Marshall, T. A., Sigman, D. M., Beal, L. M., Foreman, A., Martinez-Garcia, A., Blain, S., et al. (2023). The Agulhas Current Transports Signals of Local and Remote Indian Ocean Nitrogen Cycling. Journal of Geophysical Research: Oceans, 128(3): e2022JC019413. doi:10.1029/2022JC019413.

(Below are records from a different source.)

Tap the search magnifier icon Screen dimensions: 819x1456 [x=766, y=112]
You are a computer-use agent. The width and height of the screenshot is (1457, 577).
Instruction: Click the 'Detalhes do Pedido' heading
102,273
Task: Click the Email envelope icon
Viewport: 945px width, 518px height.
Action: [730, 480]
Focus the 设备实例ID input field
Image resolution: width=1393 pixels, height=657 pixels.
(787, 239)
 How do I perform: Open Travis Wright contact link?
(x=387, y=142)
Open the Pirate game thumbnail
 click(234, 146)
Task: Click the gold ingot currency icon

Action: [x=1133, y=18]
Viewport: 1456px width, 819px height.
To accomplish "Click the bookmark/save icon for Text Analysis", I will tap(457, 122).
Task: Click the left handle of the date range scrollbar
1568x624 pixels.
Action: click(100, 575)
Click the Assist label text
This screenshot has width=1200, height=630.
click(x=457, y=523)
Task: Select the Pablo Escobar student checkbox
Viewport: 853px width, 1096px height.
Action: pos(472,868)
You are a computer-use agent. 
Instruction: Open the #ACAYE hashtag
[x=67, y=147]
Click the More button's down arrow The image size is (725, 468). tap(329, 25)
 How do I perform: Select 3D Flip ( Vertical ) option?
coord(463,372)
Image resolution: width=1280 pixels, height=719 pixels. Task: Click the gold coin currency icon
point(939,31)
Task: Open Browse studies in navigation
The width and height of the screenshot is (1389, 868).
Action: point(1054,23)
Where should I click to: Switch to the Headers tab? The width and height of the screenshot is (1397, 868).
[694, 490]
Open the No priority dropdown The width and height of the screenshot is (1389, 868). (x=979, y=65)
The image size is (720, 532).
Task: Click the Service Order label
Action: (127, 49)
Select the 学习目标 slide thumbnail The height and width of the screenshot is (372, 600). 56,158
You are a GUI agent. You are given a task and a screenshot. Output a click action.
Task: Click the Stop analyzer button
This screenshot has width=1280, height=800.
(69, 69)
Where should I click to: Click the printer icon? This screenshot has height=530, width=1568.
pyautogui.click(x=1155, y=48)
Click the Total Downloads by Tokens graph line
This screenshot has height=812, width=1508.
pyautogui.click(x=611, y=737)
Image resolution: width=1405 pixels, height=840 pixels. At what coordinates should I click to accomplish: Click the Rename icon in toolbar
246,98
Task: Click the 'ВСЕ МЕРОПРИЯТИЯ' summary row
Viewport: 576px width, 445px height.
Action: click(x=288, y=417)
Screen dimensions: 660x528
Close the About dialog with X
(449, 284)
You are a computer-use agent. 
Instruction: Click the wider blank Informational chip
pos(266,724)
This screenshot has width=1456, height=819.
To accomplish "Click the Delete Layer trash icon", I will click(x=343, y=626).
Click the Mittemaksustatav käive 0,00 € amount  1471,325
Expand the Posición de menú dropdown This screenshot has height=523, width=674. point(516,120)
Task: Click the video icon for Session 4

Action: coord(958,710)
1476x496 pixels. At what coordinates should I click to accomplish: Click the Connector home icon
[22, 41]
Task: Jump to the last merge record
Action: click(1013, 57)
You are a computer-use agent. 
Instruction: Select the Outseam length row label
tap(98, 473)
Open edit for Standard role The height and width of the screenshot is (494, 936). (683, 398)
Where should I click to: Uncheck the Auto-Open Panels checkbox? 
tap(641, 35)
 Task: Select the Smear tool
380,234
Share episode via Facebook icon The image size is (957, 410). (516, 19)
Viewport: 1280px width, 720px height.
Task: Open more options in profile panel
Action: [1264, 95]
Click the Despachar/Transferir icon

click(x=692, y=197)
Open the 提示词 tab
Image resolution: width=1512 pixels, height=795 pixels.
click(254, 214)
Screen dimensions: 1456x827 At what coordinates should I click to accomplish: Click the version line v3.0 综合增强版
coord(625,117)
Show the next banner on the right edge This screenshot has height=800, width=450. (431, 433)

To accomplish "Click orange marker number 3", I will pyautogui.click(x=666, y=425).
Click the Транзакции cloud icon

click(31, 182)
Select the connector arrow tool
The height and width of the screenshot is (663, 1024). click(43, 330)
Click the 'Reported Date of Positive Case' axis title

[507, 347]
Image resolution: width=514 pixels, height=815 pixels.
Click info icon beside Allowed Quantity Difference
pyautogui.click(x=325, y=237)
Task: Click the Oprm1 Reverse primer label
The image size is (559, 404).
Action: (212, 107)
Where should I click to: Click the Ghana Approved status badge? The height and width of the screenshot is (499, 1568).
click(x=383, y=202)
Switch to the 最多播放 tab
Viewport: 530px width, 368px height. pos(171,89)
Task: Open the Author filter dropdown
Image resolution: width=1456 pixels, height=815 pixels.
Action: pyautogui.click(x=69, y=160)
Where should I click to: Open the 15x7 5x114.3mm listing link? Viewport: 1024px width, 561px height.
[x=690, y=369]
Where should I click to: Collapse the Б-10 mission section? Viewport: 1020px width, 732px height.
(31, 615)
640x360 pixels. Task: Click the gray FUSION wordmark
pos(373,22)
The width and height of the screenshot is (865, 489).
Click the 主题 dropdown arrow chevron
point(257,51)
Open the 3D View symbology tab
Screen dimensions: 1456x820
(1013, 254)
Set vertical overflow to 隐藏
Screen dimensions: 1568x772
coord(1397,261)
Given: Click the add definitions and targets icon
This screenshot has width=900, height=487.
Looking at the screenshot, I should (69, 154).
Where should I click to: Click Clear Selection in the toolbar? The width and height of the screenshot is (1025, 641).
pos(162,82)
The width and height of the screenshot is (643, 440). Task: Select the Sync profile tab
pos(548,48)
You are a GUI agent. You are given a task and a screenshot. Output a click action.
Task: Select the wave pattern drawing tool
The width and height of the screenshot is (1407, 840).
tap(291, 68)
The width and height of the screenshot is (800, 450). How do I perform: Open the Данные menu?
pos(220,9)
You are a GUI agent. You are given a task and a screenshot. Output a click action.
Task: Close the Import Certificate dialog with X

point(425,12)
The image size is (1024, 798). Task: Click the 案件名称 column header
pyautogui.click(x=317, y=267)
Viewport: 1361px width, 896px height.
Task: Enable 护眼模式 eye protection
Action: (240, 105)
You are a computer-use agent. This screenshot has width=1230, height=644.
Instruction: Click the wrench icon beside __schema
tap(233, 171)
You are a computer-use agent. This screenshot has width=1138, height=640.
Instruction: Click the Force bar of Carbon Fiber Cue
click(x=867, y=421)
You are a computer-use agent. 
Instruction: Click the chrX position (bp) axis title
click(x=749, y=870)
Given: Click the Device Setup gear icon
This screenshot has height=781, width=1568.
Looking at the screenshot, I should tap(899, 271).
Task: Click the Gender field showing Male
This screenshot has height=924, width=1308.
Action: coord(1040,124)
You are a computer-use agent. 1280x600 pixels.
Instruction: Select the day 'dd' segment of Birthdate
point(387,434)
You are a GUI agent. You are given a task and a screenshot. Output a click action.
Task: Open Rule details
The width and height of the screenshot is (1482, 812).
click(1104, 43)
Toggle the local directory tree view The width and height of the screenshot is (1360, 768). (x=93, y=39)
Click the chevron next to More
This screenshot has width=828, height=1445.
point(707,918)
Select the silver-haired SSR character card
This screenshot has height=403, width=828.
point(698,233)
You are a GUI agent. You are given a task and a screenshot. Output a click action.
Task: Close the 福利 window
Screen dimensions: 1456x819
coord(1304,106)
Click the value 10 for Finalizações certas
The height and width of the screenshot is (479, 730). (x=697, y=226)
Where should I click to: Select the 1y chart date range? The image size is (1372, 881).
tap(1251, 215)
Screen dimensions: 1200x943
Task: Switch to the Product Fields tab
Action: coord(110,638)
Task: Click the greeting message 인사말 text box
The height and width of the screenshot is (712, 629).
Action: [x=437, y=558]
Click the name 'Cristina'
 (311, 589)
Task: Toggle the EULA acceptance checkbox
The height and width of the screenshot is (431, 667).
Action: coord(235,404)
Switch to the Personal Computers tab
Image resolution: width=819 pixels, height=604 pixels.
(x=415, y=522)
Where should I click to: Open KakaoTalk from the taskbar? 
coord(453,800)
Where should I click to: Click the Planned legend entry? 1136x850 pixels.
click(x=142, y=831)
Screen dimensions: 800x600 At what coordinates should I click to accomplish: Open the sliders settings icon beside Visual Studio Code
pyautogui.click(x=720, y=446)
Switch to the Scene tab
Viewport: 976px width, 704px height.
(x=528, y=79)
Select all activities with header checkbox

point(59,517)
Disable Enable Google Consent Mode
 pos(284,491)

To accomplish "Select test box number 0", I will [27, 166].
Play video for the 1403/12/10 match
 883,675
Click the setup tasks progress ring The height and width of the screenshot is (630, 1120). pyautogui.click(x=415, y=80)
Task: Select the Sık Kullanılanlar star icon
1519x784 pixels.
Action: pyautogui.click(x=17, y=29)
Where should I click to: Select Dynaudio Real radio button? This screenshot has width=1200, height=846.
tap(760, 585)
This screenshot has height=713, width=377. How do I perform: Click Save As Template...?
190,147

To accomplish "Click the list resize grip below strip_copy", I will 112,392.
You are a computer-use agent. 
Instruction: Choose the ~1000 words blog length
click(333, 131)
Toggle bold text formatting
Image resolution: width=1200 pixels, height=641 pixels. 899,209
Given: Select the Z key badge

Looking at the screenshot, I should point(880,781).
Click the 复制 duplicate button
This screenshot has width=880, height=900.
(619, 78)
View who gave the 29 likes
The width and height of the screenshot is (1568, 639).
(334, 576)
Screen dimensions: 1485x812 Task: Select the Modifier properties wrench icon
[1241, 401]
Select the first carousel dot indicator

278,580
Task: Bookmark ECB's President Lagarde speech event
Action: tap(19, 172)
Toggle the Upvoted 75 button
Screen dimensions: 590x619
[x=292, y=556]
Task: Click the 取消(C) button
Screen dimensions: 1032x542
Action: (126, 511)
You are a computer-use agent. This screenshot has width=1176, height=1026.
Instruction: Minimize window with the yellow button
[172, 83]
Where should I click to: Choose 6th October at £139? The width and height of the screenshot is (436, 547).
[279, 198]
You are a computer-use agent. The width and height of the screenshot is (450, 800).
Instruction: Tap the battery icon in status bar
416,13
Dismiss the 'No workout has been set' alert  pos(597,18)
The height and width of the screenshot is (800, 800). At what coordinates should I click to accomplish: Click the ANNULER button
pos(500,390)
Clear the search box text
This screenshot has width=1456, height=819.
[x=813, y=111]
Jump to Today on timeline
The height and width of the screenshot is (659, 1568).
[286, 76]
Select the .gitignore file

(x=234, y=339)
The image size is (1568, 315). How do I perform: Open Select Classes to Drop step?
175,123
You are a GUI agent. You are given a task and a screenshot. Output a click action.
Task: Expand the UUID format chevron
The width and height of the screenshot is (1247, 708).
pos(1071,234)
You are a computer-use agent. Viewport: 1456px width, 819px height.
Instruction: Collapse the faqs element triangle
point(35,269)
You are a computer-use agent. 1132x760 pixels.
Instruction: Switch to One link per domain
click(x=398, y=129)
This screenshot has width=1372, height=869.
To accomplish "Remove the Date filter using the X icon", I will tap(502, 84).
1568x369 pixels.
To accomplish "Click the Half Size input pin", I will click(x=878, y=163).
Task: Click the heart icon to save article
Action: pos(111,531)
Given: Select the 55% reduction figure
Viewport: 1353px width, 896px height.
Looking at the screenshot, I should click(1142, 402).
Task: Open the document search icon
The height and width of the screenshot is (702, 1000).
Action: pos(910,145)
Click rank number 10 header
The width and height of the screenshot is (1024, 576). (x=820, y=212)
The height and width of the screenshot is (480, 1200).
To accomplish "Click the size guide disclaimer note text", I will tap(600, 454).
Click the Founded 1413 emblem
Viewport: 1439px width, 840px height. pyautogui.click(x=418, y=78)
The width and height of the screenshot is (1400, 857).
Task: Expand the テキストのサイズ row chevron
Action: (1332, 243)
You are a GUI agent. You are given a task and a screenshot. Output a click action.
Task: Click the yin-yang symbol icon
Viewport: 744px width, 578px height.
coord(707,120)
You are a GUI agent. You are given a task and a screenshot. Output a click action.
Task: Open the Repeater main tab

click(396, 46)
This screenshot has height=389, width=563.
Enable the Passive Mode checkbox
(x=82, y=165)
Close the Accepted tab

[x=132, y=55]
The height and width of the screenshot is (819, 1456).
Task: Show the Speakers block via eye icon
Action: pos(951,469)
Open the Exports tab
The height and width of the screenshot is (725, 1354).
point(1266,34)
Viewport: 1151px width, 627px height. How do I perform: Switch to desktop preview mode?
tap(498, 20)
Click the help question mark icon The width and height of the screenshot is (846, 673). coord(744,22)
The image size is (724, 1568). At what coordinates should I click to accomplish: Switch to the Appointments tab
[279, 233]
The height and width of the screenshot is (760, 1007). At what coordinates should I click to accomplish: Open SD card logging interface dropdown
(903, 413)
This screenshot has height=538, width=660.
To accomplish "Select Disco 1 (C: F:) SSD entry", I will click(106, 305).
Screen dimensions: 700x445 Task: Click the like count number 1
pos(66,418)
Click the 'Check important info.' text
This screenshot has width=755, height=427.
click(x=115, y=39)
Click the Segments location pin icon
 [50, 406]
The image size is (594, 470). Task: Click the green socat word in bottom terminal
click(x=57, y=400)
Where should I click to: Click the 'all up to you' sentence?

Cite as: https://hdl.handle.net/21.11116/0000-000D-3CBB-E
Abstract
The greater Agulhas Current region is an important component of the climate system, yet its influence on carbon and nutrient cycling is poorly understood. Here, we use nitrate isotopes (δ15N, δ18O, Δ(15–18) = δ15N–δ18O) to trace regional water mass circulation and investigate nitrogen cycling in the Agulhas Current and adjacent recirculating waters. The deep and intermediate waters record processes occurring remotely, including partial nitrate assimilation in the Southern Ocean and denitrification in the Arabian Sea. In the thermocline and surface, tropically sourced waters are biogeochemically distinct from adjacent subtropically sourced waters, confirming inhibited lateral mixing across the current core. (Sub)tropical thermocline nitrate δ15N is lower (4.9–5.8‰) than the sub-thermocline source, Subantarctic Mode Water (6.9‰); we attribute this difference to local N2 fixation. Using a one-box model to simulate the newly fixed nitrate flux, we estimate a local N2 fixation rate of 7–25 Tg N.a−1, with the upper limit likely biased high. In the mixed layer, nitrate δ15N and δ18O rise in unison, indicating that phytoplankton nitrate assimilation dominates in surface waters, with nitrification restricted to deeper waters. Because nitrate assimilation and nitrification are vertically decoupled, the rate of nitrate assimilation plus N2 fixation can be used to approximate carbon export. Thermocline and mixed-layer nitrate Δ(15–18) is low, due to both N2 fixation and coupled partial nitrate assimilation and nitrification. Similarly low-Δ(15–18) nitrate in Agulhas rings indicates leakage of low-δ15N nitrogen into the South Atlantic, which should be recorded in the organic matter sinking to the seafloor, providing a potential tracer of past Agulhas leakage.